Data on locating visible targets:
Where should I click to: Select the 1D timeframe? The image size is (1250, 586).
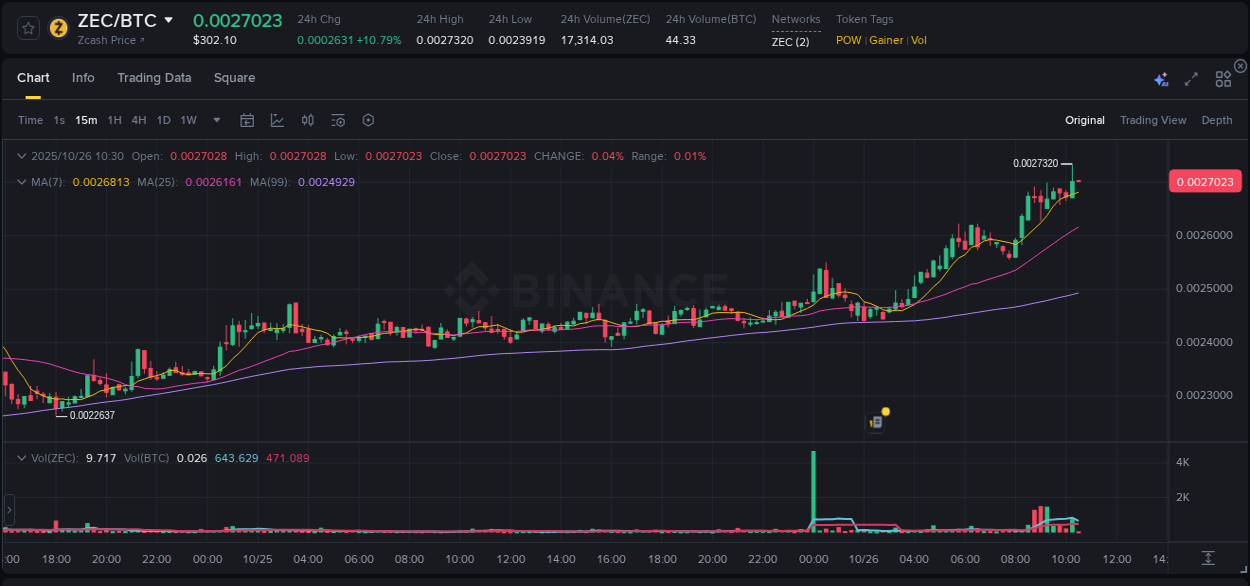(x=163, y=120)
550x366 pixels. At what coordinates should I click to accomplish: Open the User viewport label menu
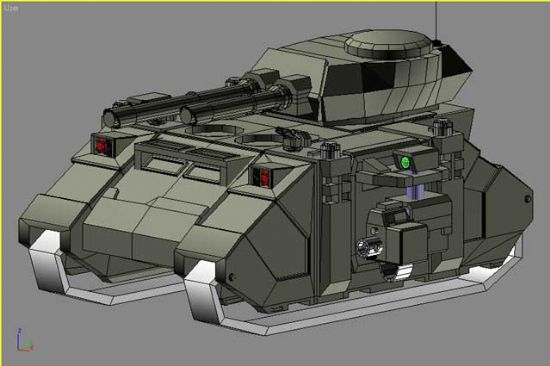tap(11, 9)
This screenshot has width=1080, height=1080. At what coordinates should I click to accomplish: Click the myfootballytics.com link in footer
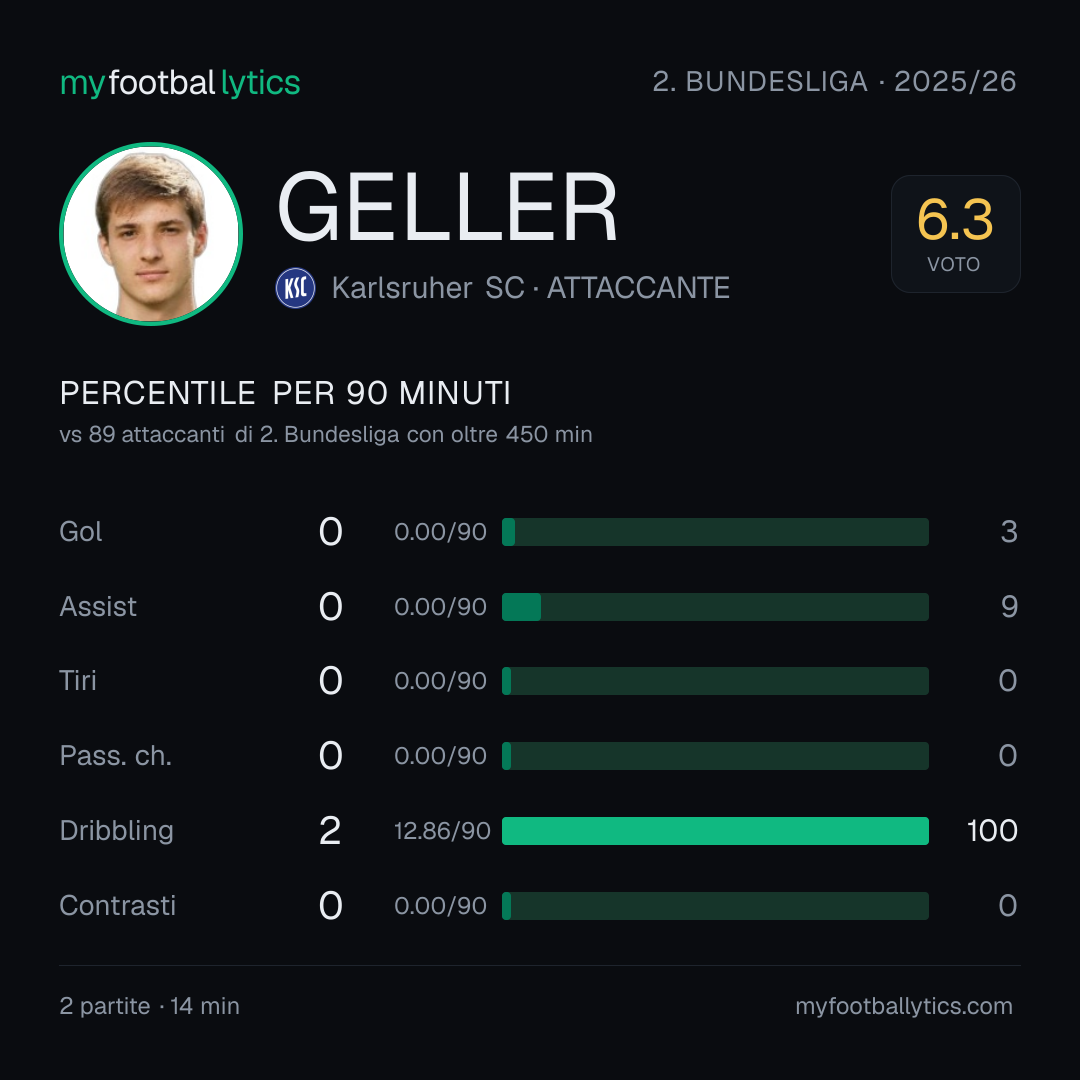(x=904, y=1006)
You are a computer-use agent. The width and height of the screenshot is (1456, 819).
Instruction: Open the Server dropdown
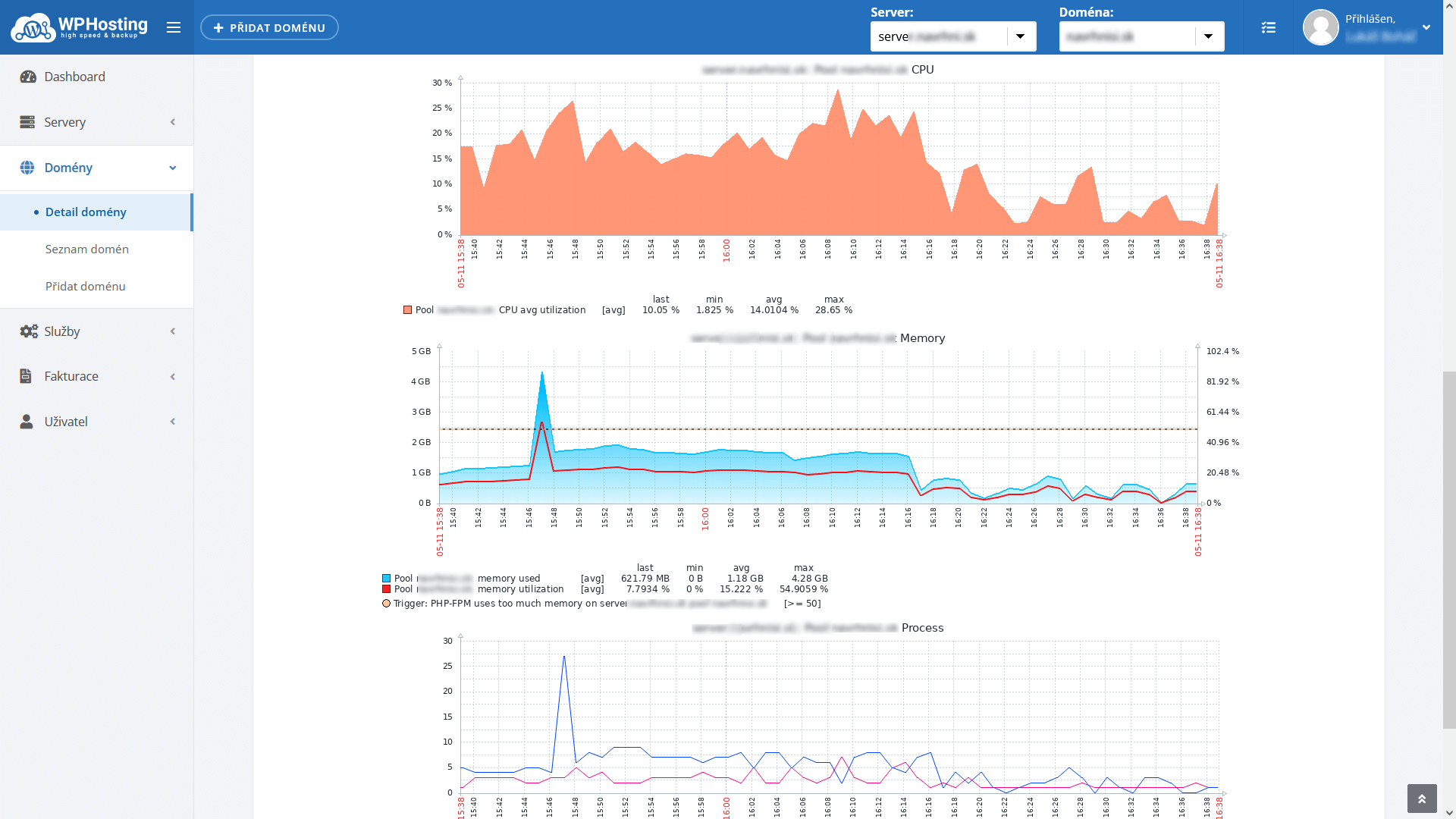tap(1020, 36)
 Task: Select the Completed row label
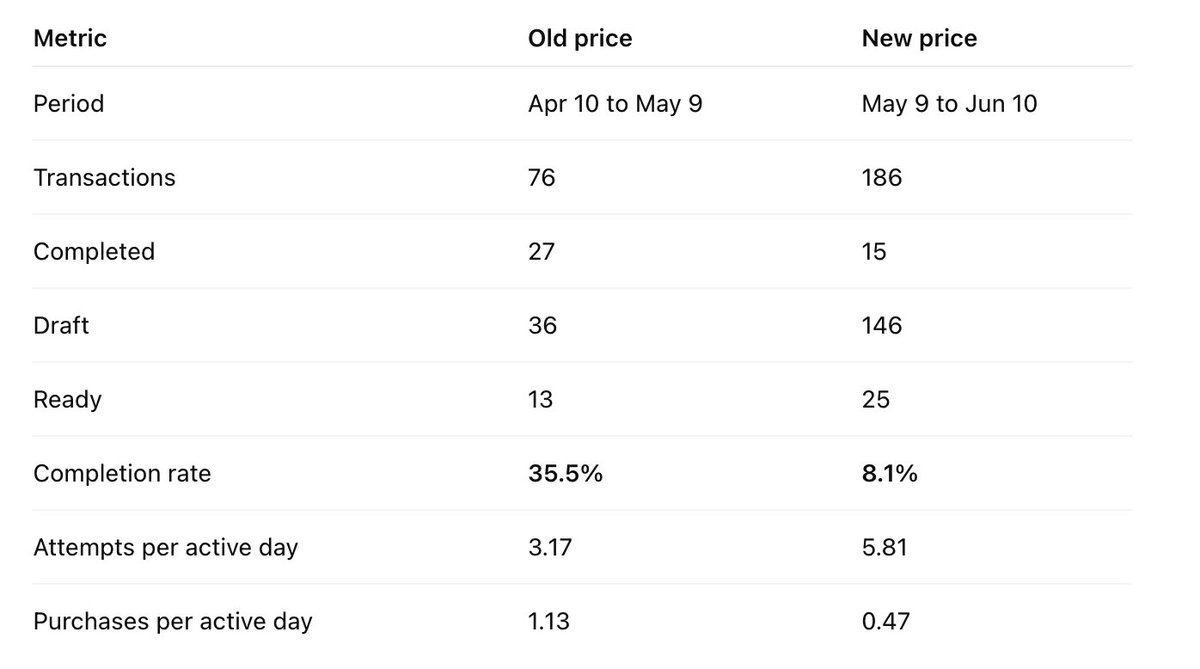[x=94, y=251]
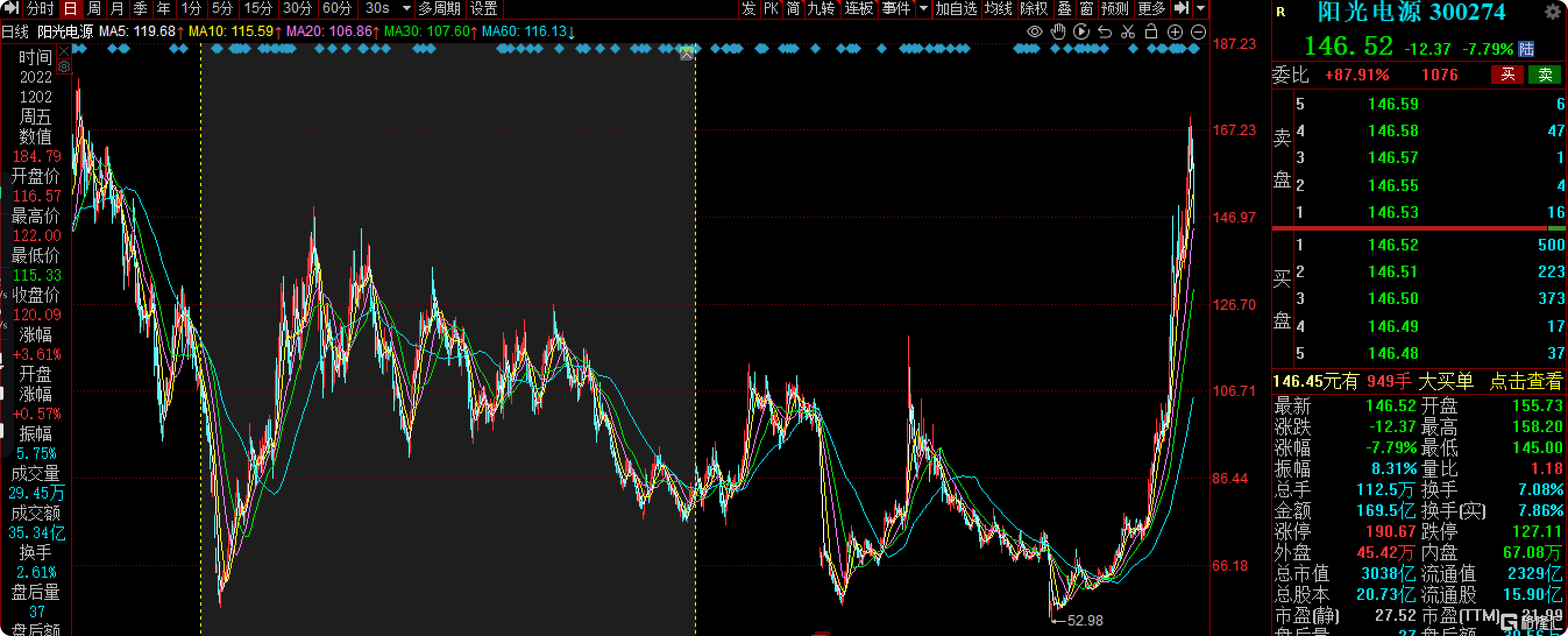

What to do :: Please recast each line of the listing above as a row in a Markdown table with the columns "Row" and "Line", skipping blank lines. Leave the pictures out of the answer.

Expected output ::
| Row | Line |
|---|---|
| 1 | Where should I click to: Select the 1D timeframe? The image size is (1250, 586). |
| 2 | (x=163, y=120) |
| 3 | 550x366 pixels. At what coordinates should I click to accomplish: Open the User viewport label menu |
| 4 | tap(11, 9) |
| 5 | This screenshot has width=1080, height=1080. At what coordinates should I click to accomplish: Click the myfootballytics.com link in footer |
| 6 | (x=904, y=1006) |
| 7 | You are a computer-use agent. The width and height of the screenshot is (1456, 819). |
| 8 | Instruction: Open the Server dropdown |
| 9 | tap(1020, 36) |
| 10 |  Task: Select the Completed row label |
| 11 | [x=94, y=251] |